After weighting, demographic and clinical characteristics were similar, with an average observational period of 10 months across the two groups.1 Novo Nordisk intends to present detailed results from REACH at a scientific conference later this year.
Real-world study data can provide valuable insights into how treatments work outside of controlled clinical trial settings. Real-world data analyses also have several limitations; results may reflect residual unmeasured confounding, and while associations can be demonstrated, causal relationships cannot be definitively established. As with all real-world evidence studies, the lack of randomization in the REACH study limits control over treatment assignment. Additionally, use of retrospective claims data may exclude patients with intermittent coverage or underserved populations, potentially limiting generalizability.
About Ozempic®
Ozempic® (semaglutide) injection 0.5 mg, 1 mg or 2 mg is a once-weekly glucagon-like peptide-1 (GLP-1) receptor agonist indicated to improve blood sugar (glucose), along with diet and exercise, in adults with type 2 diabetes, to reduce the risk of major cardiovascular events such as heart attack, stroke, or death in adults with type 2 diabetes and known heart disease, and to reduce the risk of kidney disease worsening, kidney failure (end-stage kidney disease), and death due to cardiovascular disease in adults with type 2 diabetes and chronic kidney disease.2
It is important to note that Ozempic® contains a Boxed Warning for possible thyroid tumors, including cancer and should not be used in those with a personal or family history of medullary thyroid carcinoma (MTC) or Multiple Endocrine Neoplasia syndrome type 2 (MEN 2).2
About real-world evidence (RWE) and the REACH Study Program
Real-world studies are conducted to complement randomized control trials, which are the gold standard for evaluating the safety and efficacy of a treatment.3
The comprehensive REACH study program is a series of studies assessing the atherosclerotic cardiovascular disease (ASCVD)-related outcomes of the once-weekly GLP-1 class, including semaglutide, compared to active antidiabetic medications such as DPP4 inhibitors, SGLT2 inhibitors, and GLP-1 compounds, from multiple electronic medical record (EMR) databases.
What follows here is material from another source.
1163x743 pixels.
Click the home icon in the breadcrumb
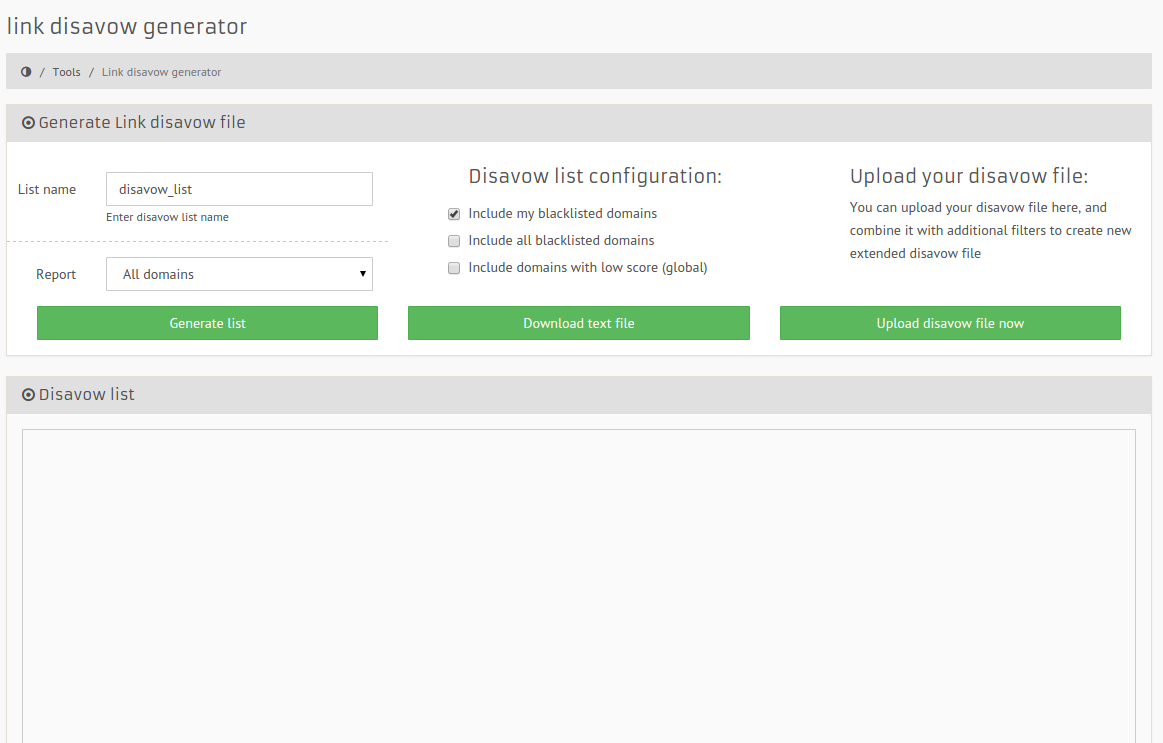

The results from this series of studies have been published in peer-reviewed journals and presented at major scientific congresses, further supporting semaglutide for cardiovascular (CV) risk in a real-world setting. The REACH study program aims to evaluate large samples, over observational periods, using methodological advancements such as entropy balancing and inverse probability of treatment weighting, to ensure we are representing the real-world patient setting in the most accurate way.
This most recent REACH study is a real-world evidence analysis evaluating CV risk reduction with GLP-1 receptor agonists – semaglutide and dulaglutide – in people with type 2 diabetes (T2D) and ASCVD. REACH was designed to complement evidence from the SUSTAIN 6 randomized clinical trial and to measure the occurrence of A1C-adjusted three-point major adverse cardiovascular events (MACE) (defined as a composite of nonfatal stroke, nonfatal myocardial infarction, or all-cause death) in individuals with T2D who received once-weekly semaglutide or dulaglutide. The study draws from a large U.S. national health plan dataset with pharmacy claims, linked medical records, and Medicare Advantage, allowing for a broad, diverse patient population, similar to the SUSTAIN 6 trial, with long observational periods (average over 10 months, up to 48 months).1,4 Advanced statistical methods were also used to adjust for baseline differences and glycemic control (A1C), providing insights relevant to everyday clinical practice.
About Novo Nordisk
Novo Nordisk is a leading global healthcare company that's been making innovative medicines to help people with diabetes lead longer, healthier lives for more than 100 years. This heritage has given us experience and capabilities that also enable us to drive change to help people defeat other serious chronic diseases such as obesity, rare blood, and endocrine disorders. We remain steadfast in our conviction that the formula for lasting success is to stay focused, think long-term, and do business in a financially, socially, and environmentally responsible way. With a U.S. presence spanning 40 years, Novo Nordisk U.S. is headquartered in New Jersey and employs over 10,000 people throughout the country across 12 manufacturing, R&D, and corporate locations in eight states plus Washington DC. For more information, visit novonordisk-us.com, Facebook, Instagram, and X.
References
1. Data on file. Novo Nordisk Inc; Plainsboro, NJ.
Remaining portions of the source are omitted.